AUFGABEN =
(a) Von welchem Amt trat Rainer Barzel laut dem Text über die Parteispendenaffären 1984 zurück?
(b) Schreibe den Text über die Parteispendenaffären im Anschluss an seinen letzten Satz weiter.

VORLIEGENDER TEXT =
------------------------------------------------------------

Willi Eichler stellte auf dem SPD-Wahlkongress 1953 fest: "Die bespendeten Parteien sind damit vorwiegend Hilfstruppen des Unternehmertums, nicht aber unabhängige politische Körperschaften, wie sie nach Artikel 21 des Grundgesetzes bei der politischen Willensbildung des Volkes mitwirken.
 
Spiegel-Herausgeber Rudolf Augstein urteilte später: "Die Protokolle des CDU-Bundesvorstandes 1950-1953 belegen klar, das wichtigste Ziel aller Sitzungen, an denen Adenauer teilnahm, war es, das Wahlgesetz entweder zu ändern oder zu umgehen und dabei gleichzeitig illegale Geldspenden zu erschließen, die nach dem Grundgesetz verboten waren." (1)
 
Dass die Nachfahren des "Trio Capitale" diese Politik ohne Hemmung fortgesetzt haben, zeigt die Anfang der 1980er Jahre bekannt gewordene Parteispendenaffäre (Flick-Affäre), in deren Ergebnis Rainer Barzel (CDU) 1984 vom Amt des Bundestagspräsidenten zurücktrat. Die früheren Bundeswirtschaftsminister Hans Friedrichs und Otto Graf Lambsdorff (beide FDP) wurden 1987 wegen Steuerhinterziehnung verurteilt.
 
Kohls "geistig-moralische Wende"
 
Zu einer weiteren Parteispendenaffäre kam es ab November 1999 im Zusammenhang mit nicht offen gelegten Spenden an die CDU in der Ära Helmut Kohl, der bei seinem Amtsantritt als Bundeskanzler eine "geistig-moralische Wende" in Deutschland vollmundig angekündigt hatte. Ein Ermittlungsverfahren gegen Kohl wegen des Verdachts der Untreue wurde 2001 - wie konnte es anders sein? - gegen Zahlung einer Geldbuße eingestellt. Im Zuge dieser Affäre trat Wolfgang Schäuble 2000 als Partei- und Fraktionsvorsitzender der CDU zurück.

------------------------------------------------------------

GESAMMELTES MATERIAL =
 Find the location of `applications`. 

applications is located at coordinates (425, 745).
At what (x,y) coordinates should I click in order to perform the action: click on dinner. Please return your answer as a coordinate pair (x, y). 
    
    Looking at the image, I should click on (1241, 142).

------------------------------------------------------------

ANTWORTEN =
(a) Vom Amt des Bundestagspräsidenten.

(b)
Dass Christian Wulff nicht der erste und einzige Politiker mit einer prekären Nähe zu freigiebigen Freunden im finanziellen und wirtschaftlichen Establishment dieser Republik ist, beweisen folgende Beispiele:
- Max Streibl (CSU), langjähriger bayrischer Innenminister und Nachfolger von Franz-Josef Strauss als Ministerpräsident, musste im Mai 1993 nach Bekanntwerden der "Amigo"-Affäre zurücktreten.
-Cem Özdemir war innenpolitischer Sprecher der Grünen-Bundestagsfraktion, als ihn 2002 ein Kredit des PR-Unternehmers Moritz Hunzinger in Höhe von 80.000 Mark zu angeblich marktüblichen Zinsen zum Rücktritt zwang.
-Rudolf Scharping, früherer Bundesverteidigungsminister und SPD-Parteichef: Auch er bewegte sich im Dunstkreis Hunzingers. Ihm überwies der Lobbyist gar 140 000 Mark - 80.000 angeblich als Vorab-Honorar für Scharpings Memoiren, den Rest für Vorträge. Bundeskanzler Gerhard Schröder hatte die Nase voll von seinen Eskapaden und entließ den ohnehin angeschlagenen Minister im Jahr 2002.
- Gerhard Glokowski (SPD), 1998 Schröders Nachfolger als Ministerpräsident, gab ein Jahr später sein Amt wieder ab. Er hatte sich u.a. seine Hochzeitsfeier von Brauereien und einer Kaffeerösterei sponsern lassen und private Reisen teils verspätet und teils dienstlich abgerechnet. Ein Sonderermittler stellte "schwere Verfehlungen" fest.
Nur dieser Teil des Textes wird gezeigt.